Thursday 8 December 2016

Critical Yahoo Flaw Allowed Hackers to Read User Email's

YAHOO! has recently fixed its severe vulnerability in its email system which were allowing Hackers to read Emails of all users.

It was  a DOM Based persistent XSS ( Cross Side Scripting ) attack which was allowing attacker to read all victim emails and as well as allows attacker to send emails Embedded with malicious Scripts.

Researcher Juko Pynnonen has exposed this Flaw through HackerOne Bounty Programme.

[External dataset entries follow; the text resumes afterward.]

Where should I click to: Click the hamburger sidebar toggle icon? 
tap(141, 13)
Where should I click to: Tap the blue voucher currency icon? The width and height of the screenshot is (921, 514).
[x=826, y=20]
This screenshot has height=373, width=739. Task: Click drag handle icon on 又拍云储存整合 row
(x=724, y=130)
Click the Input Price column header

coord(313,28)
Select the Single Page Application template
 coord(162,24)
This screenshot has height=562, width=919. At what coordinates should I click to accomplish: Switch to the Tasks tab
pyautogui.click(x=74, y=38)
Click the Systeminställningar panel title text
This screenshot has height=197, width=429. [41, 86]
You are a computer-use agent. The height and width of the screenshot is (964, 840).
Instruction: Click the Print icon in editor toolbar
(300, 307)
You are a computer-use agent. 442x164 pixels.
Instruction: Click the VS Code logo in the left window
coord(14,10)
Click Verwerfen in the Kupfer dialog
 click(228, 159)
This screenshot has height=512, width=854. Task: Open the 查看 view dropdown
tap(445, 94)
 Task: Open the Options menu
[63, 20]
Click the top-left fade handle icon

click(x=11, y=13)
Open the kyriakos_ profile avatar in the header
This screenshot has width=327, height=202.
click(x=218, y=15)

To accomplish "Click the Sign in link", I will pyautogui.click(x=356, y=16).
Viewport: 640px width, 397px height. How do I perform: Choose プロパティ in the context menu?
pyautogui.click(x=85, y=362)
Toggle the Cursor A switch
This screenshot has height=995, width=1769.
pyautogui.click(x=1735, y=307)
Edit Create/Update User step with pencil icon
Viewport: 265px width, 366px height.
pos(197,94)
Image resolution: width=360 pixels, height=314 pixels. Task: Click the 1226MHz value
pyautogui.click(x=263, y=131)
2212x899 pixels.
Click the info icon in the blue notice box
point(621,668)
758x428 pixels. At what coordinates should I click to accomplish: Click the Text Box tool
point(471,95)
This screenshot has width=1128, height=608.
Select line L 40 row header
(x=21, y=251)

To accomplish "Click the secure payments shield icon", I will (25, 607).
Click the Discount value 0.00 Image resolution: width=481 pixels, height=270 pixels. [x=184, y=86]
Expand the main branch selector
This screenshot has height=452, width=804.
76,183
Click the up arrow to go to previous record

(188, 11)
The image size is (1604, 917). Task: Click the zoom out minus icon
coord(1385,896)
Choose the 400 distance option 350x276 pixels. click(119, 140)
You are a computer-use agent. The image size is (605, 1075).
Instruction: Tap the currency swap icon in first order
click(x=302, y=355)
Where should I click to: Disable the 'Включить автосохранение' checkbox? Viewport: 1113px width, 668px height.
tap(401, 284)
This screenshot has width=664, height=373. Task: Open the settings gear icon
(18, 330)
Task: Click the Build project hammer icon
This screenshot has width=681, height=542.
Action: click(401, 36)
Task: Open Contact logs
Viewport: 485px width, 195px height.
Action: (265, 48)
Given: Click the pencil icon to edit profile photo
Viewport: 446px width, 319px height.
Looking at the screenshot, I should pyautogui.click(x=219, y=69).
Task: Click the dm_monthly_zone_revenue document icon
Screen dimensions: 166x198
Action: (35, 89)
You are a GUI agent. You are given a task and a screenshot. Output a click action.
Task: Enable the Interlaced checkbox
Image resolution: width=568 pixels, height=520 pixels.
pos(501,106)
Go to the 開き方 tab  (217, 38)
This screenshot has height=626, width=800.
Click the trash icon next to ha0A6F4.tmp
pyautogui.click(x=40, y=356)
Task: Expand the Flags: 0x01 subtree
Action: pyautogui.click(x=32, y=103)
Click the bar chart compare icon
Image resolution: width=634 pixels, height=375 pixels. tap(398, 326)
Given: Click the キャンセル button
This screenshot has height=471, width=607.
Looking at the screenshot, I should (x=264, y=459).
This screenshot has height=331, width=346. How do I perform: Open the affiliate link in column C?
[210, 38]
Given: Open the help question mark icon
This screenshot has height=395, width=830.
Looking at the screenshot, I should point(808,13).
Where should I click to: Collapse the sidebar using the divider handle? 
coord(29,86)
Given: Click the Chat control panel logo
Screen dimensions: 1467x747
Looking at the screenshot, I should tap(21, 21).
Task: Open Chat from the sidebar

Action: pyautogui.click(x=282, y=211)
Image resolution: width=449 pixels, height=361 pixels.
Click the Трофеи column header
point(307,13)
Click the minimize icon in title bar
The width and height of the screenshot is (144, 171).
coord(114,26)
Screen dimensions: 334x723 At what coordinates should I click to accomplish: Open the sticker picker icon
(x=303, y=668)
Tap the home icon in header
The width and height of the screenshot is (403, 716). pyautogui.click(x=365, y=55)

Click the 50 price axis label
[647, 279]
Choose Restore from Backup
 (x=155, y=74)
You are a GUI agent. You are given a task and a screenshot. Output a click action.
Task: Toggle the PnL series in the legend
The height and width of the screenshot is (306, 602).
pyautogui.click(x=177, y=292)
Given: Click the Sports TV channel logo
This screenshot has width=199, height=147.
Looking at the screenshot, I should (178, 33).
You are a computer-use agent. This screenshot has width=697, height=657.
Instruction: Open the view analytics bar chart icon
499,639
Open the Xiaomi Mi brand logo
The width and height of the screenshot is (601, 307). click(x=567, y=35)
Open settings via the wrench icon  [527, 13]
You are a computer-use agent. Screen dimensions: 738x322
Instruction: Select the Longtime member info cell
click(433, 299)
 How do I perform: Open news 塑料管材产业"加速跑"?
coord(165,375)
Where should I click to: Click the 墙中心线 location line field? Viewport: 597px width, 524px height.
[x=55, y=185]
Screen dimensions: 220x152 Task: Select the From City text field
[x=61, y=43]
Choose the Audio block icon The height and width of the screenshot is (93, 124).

He also explained that this is a flaw similar to last's years Email Bug, which also lets attacker to compromise a user's account.  Yahoo Filters HTML messages and ensures that malicious code won't infect or come through user's browser, but the researcher found the flaw that its not catching all the attributes.

He also demonstrated how victim is redirected to external site and created a virus and attached itself to all outgoing emails by secretly adding a malicious script to message signatures and as soon as the victim's open that malicious email and its hidden script it immediately submit victim's inbox content to an external website controlled by the attacker.

"Pynnonen says he found the vulnerability by force-feeding all Known HTML tags and attributes in order to filter Yahoo uses to weed out Malicious HTML, but certain malicious HTML code manage ed to pass through "


"Juko Pynnonen also awarded $10,000 for privately disclosing it through HackerOne Bounty Programme.